Action item:
Copy out the data below. Keep every word as it is.

Data excerpts:
|---|

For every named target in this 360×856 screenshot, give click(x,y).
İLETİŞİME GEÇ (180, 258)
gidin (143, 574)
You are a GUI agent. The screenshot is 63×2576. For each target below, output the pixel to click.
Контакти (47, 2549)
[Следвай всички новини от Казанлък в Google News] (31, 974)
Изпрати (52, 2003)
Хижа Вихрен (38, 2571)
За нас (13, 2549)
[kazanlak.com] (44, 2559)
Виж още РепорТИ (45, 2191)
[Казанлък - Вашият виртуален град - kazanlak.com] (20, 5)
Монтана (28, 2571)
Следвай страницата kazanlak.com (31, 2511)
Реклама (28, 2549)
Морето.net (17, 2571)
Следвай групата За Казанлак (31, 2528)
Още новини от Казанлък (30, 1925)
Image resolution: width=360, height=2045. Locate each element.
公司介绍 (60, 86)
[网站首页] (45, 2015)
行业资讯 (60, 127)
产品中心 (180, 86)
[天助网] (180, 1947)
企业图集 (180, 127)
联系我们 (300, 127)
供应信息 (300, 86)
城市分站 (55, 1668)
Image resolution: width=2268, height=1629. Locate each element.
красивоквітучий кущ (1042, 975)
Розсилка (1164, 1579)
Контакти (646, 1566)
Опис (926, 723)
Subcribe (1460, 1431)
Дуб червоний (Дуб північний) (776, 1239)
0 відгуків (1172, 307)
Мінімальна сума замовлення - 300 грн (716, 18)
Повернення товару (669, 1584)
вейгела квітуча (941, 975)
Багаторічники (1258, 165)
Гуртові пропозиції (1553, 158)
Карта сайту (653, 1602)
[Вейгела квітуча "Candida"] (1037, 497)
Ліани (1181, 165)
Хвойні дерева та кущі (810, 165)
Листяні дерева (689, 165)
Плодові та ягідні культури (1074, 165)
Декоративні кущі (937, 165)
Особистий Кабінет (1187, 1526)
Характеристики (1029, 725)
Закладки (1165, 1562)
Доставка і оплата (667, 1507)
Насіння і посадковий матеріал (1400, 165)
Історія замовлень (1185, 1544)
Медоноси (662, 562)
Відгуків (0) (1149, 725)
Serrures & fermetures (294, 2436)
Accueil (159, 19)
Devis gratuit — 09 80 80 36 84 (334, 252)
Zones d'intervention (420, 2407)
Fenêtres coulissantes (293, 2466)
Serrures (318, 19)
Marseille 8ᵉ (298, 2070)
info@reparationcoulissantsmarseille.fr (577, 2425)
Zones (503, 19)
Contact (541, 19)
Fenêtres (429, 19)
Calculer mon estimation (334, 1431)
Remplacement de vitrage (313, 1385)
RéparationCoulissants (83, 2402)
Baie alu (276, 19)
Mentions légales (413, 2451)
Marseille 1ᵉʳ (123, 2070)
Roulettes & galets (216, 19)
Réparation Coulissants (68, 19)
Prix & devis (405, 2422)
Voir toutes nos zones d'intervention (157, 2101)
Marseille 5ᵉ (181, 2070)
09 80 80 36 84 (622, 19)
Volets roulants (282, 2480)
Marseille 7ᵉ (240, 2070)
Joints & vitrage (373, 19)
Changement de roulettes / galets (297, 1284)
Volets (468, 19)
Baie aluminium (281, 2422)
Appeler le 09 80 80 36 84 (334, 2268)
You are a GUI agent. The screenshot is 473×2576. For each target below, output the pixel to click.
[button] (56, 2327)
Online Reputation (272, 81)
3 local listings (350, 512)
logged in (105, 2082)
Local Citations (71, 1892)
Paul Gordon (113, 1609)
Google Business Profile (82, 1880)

|---|

Result for this exercise:
For every named target in this 360×856 screenshot, give click(x,y).
İLETİŞİME GEÇ (180, 258)
gidin (143, 574)
You are a GUI agent. The screenshot is 63×2576. For each target below, output the pixel to click.
Контакти (47, 2549)
[Следвай всички новини от Казанлък в Google News] (31, 974)
Изпрати (52, 2003)
Хижа Вихрен (38, 2571)
За нас (13, 2549)
[kazanlak.com] (44, 2559)
Виж още РепорТИ (45, 2191)
[Казанлък - Вашият виртуален град - kazanlak.com] (20, 5)
Монтана (28, 2571)
Следвай страницата kazanlak.com (31, 2511)
Реклама (28, 2549)
Морето.net (17, 2571)
Следвай групата За Казанлак (31, 2528)
Още новини от Казанлък (30, 1925)
Image resolution: width=360, height=2045. Locate each element.
公司介绍 (60, 86)
[网站首页] (45, 2015)
行业资讯 (60, 127)
产品中心 (180, 86)
[天助网] (180, 1947)
企业图集 (180, 127)
联系我们 (300, 127)
供应信息 (300, 86)
城市分站 (55, 1668)
Image resolution: width=2268, height=1629. Locate each element.
красивоквітучий кущ (1042, 975)
Розсилка (1164, 1579)
Контакти (646, 1566)
Опис (926, 723)
Subcribe (1460, 1431)
Дуб червоний (Дуб північний) (776, 1239)
0 відгуків (1172, 307)
Мінімальна сума замовлення - 300 грн (716, 18)
Повернення товару (669, 1584)
вейгела квітуча (941, 975)
Багаторічники (1258, 165)
Гуртові пропозиції (1553, 158)
Карта сайту (653, 1602)
[Вейгела квітуча "Candida"] (1037, 497)
Ліани (1181, 165)
Хвойні дерева та кущі (810, 165)
Листяні дерева (689, 165)
Плодові та ягідні культури (1074, 165)
Декоративні кущі (937, 165)
Особистий Кабінет (1187, 1526)
Характеристики (1029, 725)
Закладки (1165, 1562)
Доставка і оплата (667, 1507)
Насіння і посадковий матеріал (1400, 165)
Історія замовлень (1185, 1544)
Медоноси (662, 562)
Відгуків (0) (1149, 725)
Serrures & fermetures (294, 2436)
Accueil (159, 19)
Devis gratuit — 09 80 80 36 84 (334, 252)
Zones d'intervention (420, 2407)
Fenêtres coulissantes (293, 2466)
Serrures (318, 19)
Marseille 8ᵉ (298, 2070)
info@reparationcoulissantsmarseille.fr (577, 2425)
Zones (503, 19)
Contact (541, 19)
Fenêtres (429, 19)
Calculer mon estimation (334, 1431)
Remplacement de vitrage (313, 1385)
RéparationCoulissants (83, 2402)
Baie alu (276, 19)
Mentions légales (413, 2451)
Marseille 1ᵉʳ (123, 2070)
Roulettes & galets (216, 19)
Réparation Coulissants (68, 19)
Prix & devis (405, 2422)
Voir toutes nos zones d'intervention (157, 2101)
Marseille 5ᵉ (181, 2070)
09 80 80 36 84 (622, 19)
Volets roulants (282, 2480)
Marseille 7ᵉ (240, 2070)
Joints & vitrage (373, 19)
Changement de roulettes / galets (297, 1284)
Volets (468, 19)
Baie aluminium (281, 2422)
Appeler le 09 80 80 36 84 (334, 2268)
You are a GUI agent. The screenshot is 473×2576. For each target below, output the pixel to click.
[button] (56, 2327)
Online Reputation (272, 81)
3 local listings (350, 512)
logged in (105, 2082)
Local Citations (71, 1892)
Paul Gordon (113, 1609)
Google Business Profile (82, 1880)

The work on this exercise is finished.